Now, compile the same code for Cortex-M0, and we get
mul64q32:
push {r4, lr}
bl __aeabi_lmul
movs r0, r1
asrs r1, r1, #31
pop {r4, pc}
mul32q32:
movs r2, r1
push {r4, lr}
asrs r1, r0, #31
asrs r3, r2, #31
bl __aeabi_lmul
movs r0, r1
pop {r4, pc}
where
__aeabi_lmul is a compiler-provided 64×64-bit multiplication with 64-bit result (r1:r0 × r3:r2 = r1:r0).
Because the ARM GCC implementation on Cortex-M0 does not have a 32×32-bit multiplication with 64-bit result
as a compiler-provided function, it has to expand the multiplicands to 64 bits, and use a generic 64×64-bit multiplication function. (Clang-10 does the same, using
__muldi3 function, but does a funky shuffle to swap the two register pairs - essentially five unnecessary register-to-register moves. Odd.)
The root problem here is not at all in inlining or anything related to that, but the
premature promotion of arguments to a multi-word type, then using a generic but slower operation to do the arithmetic (because the compiler does not realize it can simply omit doing the superfluous operations).
This seems to still be an issue, so much so that if using GCC or Clang-10 to compile for Cortex-M0, it would be worth the effort to implement
mul32q32 in inline assembly, since it would need only two multiplication instructions, compared to four in __aeabi_lmul/__muldi3, assuming
mul32q32 was so heavily used the difference would matter in real life. (Personally, I implement both [inline assembly and naïve-but-easily-verifiably-correct versions], selectable at compile time, with runnable unit tests on the target to verify they produce identical results for all arguments.)
As I always say, reality beats theory. Here, it means that while the C (and C++) standards describe the rules that should yield portable code (for example, "correctness"), individual compilers have behaviours ("efficiency") we can examine and rely on
because of practical reasons. Yes, it does mean that before one can rely on these features, the output of each new (major) version of ones compiler has to be checked.
Simply put, standards describe "correctness", whereas "efficiency" is up to individual compilers.
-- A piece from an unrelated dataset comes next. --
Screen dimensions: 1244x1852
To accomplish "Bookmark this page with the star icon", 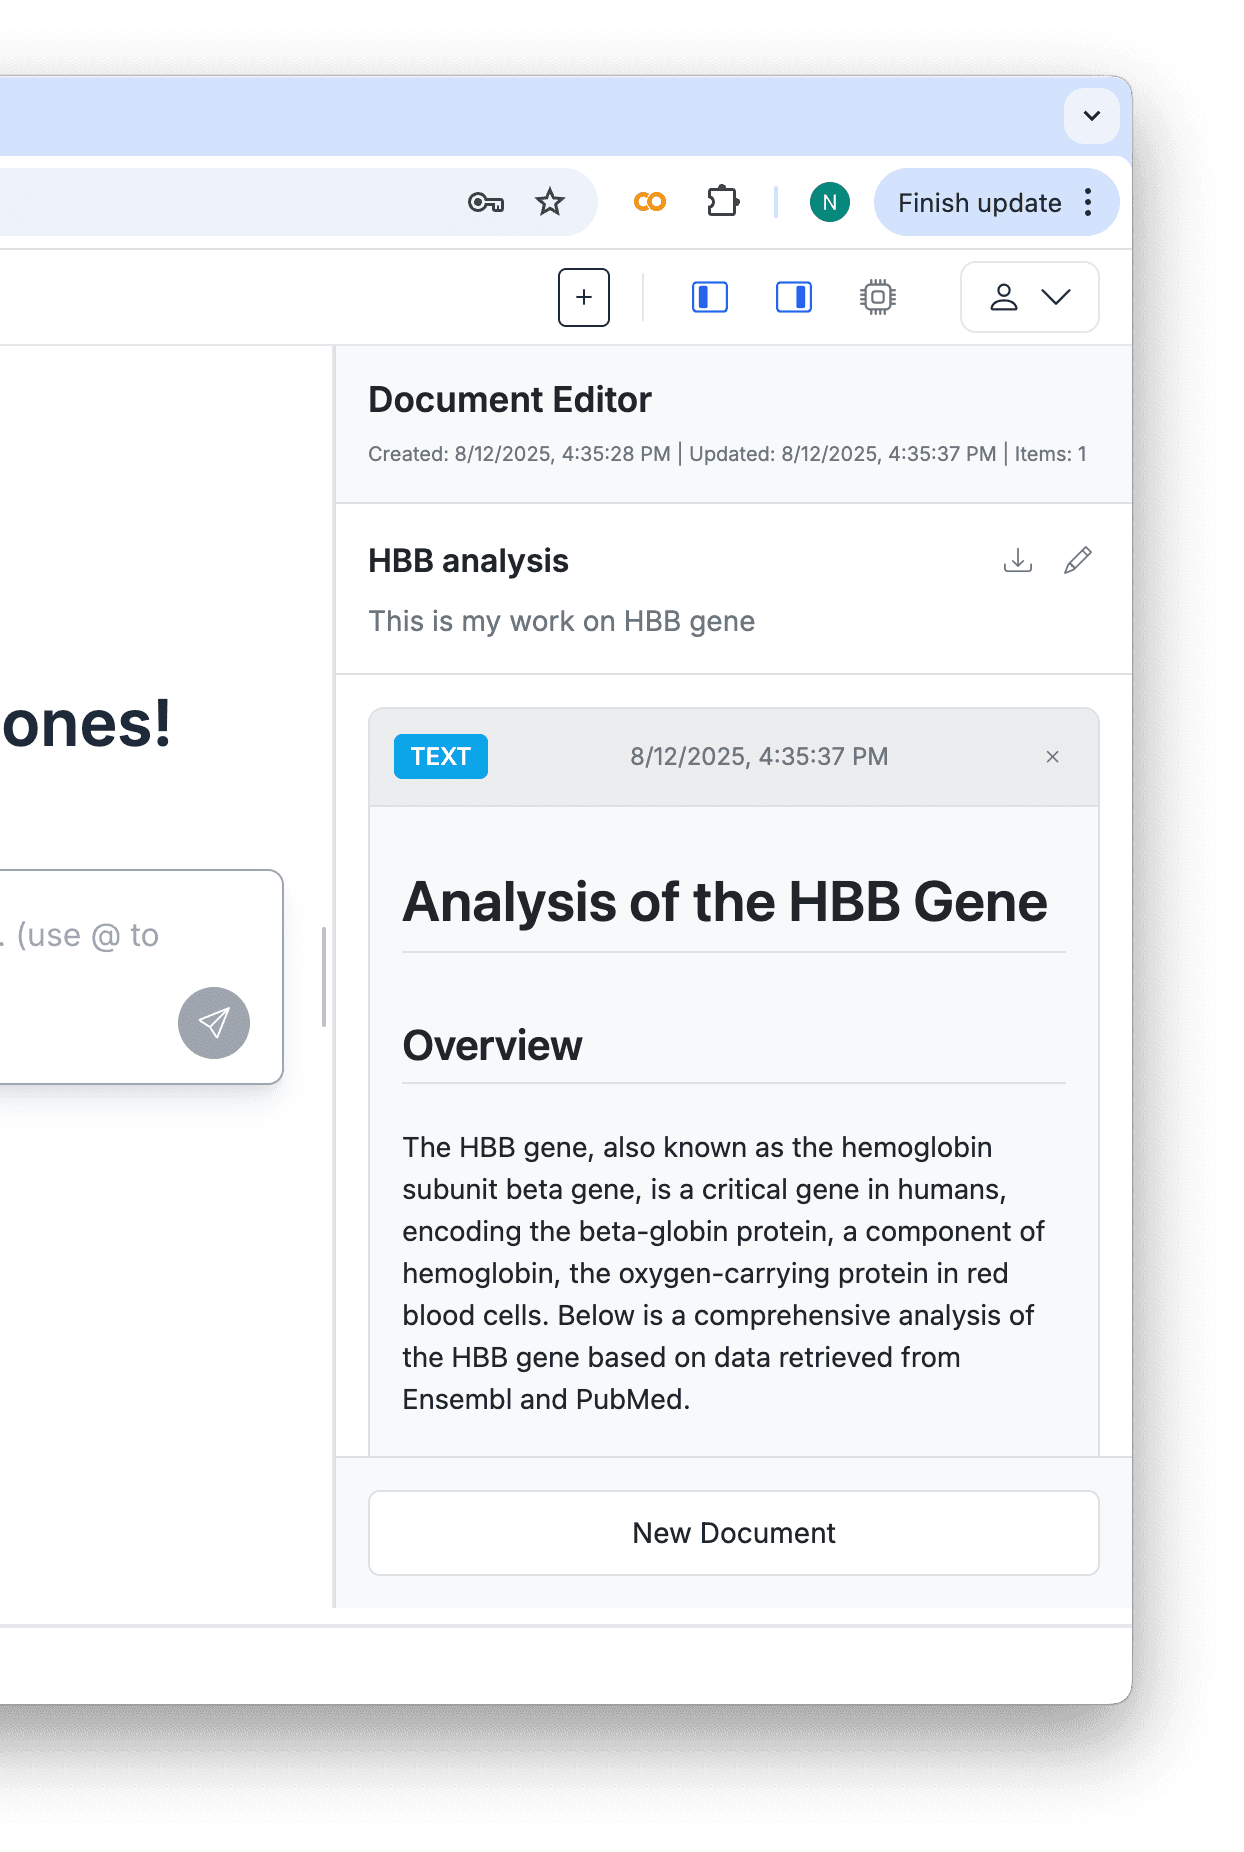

If you want the latter, you need to examine how different compilers generate efficient code.
In my experience, the key point is actually
not optimum code generation, but to try and avoid the silliest and worst cases instead. (A good example of this is how optimizing for size,
-Os, can often yield as efficient code as
-O2 or even better. Then, the efficiency gained is just a side effect of trying to keep code size down.)
When you have something like
mul32q32 above, used millions of times a second, implementing it in assembly for specific architectures is often worth the effort; you only know after examining the code generated by your toolchain for that particular architecture. You basically sidestep the compiler altogether by switching to assembly, instead of trying to find the best C or C++ expression for the job. (On x86-64, one can use
<immintrin.h> intrinsics for Single-Instruction-Multiple-Data operations, instead of resorting to assembly. This was my main observation on x86 and x86-64 with floating-point math, really; and not relying on the compiler to vectorize the expressions also means that one has to think of data ordering and access patterns, which makes a major difference wrt. efficiency with SIMD.)